----- SUPPLIED RECORDS
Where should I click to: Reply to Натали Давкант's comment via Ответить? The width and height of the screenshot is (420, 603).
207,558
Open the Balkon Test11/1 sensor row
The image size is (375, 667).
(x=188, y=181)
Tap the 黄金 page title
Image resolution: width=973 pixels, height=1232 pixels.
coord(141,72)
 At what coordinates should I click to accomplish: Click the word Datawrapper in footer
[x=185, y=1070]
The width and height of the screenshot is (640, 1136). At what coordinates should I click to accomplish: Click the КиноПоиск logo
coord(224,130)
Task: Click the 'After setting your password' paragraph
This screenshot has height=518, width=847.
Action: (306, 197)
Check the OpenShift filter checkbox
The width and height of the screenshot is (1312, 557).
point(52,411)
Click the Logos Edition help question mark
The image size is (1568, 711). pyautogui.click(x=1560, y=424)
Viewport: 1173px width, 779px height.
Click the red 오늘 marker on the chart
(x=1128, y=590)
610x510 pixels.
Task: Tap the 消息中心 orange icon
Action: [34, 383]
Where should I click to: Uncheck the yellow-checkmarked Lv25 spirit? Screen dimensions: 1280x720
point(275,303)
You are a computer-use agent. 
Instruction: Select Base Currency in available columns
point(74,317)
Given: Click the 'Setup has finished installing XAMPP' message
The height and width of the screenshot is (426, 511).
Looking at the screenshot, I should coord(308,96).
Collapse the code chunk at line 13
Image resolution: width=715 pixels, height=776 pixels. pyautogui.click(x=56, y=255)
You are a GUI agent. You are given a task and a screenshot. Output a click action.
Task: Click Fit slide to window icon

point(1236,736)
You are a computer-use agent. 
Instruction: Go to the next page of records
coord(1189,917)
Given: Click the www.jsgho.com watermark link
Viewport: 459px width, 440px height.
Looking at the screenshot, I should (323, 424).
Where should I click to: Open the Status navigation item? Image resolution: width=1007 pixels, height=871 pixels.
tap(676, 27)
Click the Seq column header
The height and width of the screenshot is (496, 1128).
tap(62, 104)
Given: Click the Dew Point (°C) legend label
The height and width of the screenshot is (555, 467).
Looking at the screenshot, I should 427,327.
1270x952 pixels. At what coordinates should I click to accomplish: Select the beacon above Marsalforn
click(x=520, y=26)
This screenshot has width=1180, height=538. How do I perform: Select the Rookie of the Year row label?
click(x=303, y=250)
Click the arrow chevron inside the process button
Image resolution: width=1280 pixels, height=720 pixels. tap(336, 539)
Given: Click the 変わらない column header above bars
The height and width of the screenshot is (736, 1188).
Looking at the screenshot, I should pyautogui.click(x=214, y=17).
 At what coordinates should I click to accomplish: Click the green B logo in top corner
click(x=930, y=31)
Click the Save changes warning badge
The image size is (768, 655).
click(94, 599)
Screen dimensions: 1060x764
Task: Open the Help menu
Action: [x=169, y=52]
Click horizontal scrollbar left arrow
----------
HOW TO COMPLETE THIS TASK:
Exactly reproduce every line of the records.

PROBLEM SOLUTION:
Where should I click to: Reply to Натали Давкант's comment via Ответить? The width and height of the screenshot is (420, 603).
207,558
Open the Balkon Test11/1 sensor row
The image size is (375, 667).
(x=188, y=181)
Tap the 黄金 page title
Image resolution: width=973 pixels, height=1232 pixels.
coord(141,72)
 At what coordinates should I click to accomplish: Click the word Datawrapper in footer
[x=185, y=1070]
The width and height of the screenshot is (640, 1136). At what coordinates should I click to accomplish: Click the КиноПоиск logo
coord(224,130)
Task: Click the 'After setting your password' paragraph
This screenshot has height=518, width=847.
Action: (306, 197)
Check the OpenShift filter checkbox
The width and height of the screenshot is (1312, 557).
point(52,411)
Click the Logos Edition help question mark
The image size is (1568, 711). pyautogui.click(x=1560, y=424)
Viewport: 1173px width, 779px height.
Click the red 오늘 marker on the chart
(x=1128, y=590)
610x510 pixels.
Task: Tap the 消息中心 orange icon
Action: [34, 383]
Where should I click to: Uncheck the yellow-checkmarked Lv25 spirit? Screen dimensions: 1280x720
point(275,303)
You are a computer-use agent. 
Instruction: Select Base Currency in available columns
point(74,317)
Given: Click the 'Setup has finished installing XAMPP' message
The height and width of the screenshot is (426, 511).
Looking at the screenshot, I should coord(308,96).
Collapse the code chunk at line 13
Image resolution: width=715 pixels, height=776 pixels. pyautogui.click(x=56, y=255)
You are a GUI agent. You are given a task and a screenshot. Output a click action.
Task: Click Fit slide to window icon

point(1236,736)
You are a computer-use agent. 
Instruction: Go to the next page of records
coord(1189,917)
Given: Click the www.jsgho.com watermark link
Viewport: 459px width, 440px height.
Looking at the screenshot, I should (323, 424).
Where should I click to: Open the Status navigation item? Image resolution: width=1007 pixels, height=871 pixels.
tap(676, 27)
Click the Seq column header
The height and width of the screenshot is (496, 1128).
tap(62, 104)
Given: Click the Dew Point (°C) legend label
The height and width of the screenshot is (555, 467).
Looking at the screenshot, I should 427,327.
1270x952 pixels. At what coordinates should I click to accomplish: Select the beacon above Marsalforn
click(x=520, y=26)
This screenshot has width=1180, height=538. How do I perform: Select the Rookie of the Year row label?
click(x=303, y=250)
Click the arrow chevron inside the process button
Image resolution: width=1280 pixels, height=720 pixels. tap(336, 539)
Given: Click the 変わらない column header above bars
The height and width of the screenshot is (736, 1188).
Looking at the screenshot, I should pyautogui.click(x=214, y=17).
 At what coordinates should I click to accomplish: Click the green B logo in top corner
click(x=930, y=31)
Click the Save changes warning badge
The image size is (768, 655).
click(94, 599)
Screen dimensions: 1060x764
Task: Open the Help menu
Action: [x=169, y=52]
Click horizontal scrollbar left arrow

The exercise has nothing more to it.